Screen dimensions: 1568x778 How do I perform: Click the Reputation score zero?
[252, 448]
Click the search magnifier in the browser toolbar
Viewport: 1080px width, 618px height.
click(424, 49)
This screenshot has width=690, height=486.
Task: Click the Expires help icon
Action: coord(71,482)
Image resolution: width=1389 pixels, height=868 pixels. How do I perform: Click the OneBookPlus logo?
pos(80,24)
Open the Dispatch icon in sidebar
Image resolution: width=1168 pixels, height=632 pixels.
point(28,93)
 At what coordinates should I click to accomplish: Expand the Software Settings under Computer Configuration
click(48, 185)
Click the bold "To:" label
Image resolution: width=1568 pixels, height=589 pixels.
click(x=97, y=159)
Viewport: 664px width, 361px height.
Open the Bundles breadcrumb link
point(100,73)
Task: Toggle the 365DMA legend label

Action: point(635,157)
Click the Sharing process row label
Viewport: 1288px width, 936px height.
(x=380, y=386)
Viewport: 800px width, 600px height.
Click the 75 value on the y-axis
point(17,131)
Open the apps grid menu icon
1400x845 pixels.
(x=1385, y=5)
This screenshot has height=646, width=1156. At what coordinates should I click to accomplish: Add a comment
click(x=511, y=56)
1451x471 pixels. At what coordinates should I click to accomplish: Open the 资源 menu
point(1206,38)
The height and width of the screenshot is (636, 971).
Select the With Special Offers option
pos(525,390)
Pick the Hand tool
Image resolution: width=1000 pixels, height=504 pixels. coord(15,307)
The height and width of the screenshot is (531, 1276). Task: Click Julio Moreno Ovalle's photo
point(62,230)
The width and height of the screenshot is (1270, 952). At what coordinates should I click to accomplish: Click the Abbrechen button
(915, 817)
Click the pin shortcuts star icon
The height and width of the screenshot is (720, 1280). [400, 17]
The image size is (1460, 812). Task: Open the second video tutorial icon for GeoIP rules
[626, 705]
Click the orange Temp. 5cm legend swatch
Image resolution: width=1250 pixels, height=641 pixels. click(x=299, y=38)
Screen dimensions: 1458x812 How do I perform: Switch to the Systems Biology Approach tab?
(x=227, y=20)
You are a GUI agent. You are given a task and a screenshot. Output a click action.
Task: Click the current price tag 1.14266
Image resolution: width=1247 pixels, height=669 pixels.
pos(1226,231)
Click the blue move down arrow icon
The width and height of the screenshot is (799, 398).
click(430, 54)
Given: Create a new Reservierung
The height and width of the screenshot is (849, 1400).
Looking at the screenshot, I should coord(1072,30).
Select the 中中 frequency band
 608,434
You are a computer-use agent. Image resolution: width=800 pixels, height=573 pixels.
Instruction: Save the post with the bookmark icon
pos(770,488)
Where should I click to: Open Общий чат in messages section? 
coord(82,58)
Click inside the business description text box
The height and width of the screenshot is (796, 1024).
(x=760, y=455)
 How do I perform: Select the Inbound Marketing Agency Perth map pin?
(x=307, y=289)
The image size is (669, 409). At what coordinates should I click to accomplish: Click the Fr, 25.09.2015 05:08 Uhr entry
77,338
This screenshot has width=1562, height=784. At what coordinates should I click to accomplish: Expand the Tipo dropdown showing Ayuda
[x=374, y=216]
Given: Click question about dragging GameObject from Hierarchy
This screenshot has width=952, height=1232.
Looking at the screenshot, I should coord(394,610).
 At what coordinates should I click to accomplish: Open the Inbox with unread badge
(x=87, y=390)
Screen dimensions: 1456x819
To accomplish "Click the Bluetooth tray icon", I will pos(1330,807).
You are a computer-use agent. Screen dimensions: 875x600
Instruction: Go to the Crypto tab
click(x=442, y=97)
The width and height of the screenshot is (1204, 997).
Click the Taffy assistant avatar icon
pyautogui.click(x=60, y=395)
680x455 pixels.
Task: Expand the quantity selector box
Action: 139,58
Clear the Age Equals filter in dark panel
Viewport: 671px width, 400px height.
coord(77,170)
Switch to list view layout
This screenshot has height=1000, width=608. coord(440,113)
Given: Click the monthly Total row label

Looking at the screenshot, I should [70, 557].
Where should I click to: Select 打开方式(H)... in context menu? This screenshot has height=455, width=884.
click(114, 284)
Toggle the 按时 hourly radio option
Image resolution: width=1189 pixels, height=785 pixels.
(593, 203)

* **Exercise instructions**:
Please copy out the rows from the first one through the line that contains "point(100,73)", reproducing each line exactly as it appears.

* **Solution**:
Screen dimensions: 1568x778 How do I perform: Click the Reputation score zero?
[252, 448]
Click the search magnifier in the browser toolbar
Viewport: 1080px width, 618px height.
click(424, 49)
This screenshot has width=690, height=486.
Task: Click the Expires help icon
Action: coord(71,482)
Image resolution: width=1389 pixels, height=868 pixels. How do I perform: Click the OneBookPlus logo?
pos(80,24)
Open the Dispatch icon in sidebar
Image resolution: width=1168 pixels, height=632 pixels.
point(28,93)
 At what coordinates should I click to accomplish: Expand the Software Settings under Computer Configuration
click(48, 185)
Click the bold "To:" label
Image resolution: width=1568 pixels, height=589 pixels.
click(x=97, y=159)
Viewport: 664px width, 361px height.
Open the Bundles breadcrumb link
point(100,73)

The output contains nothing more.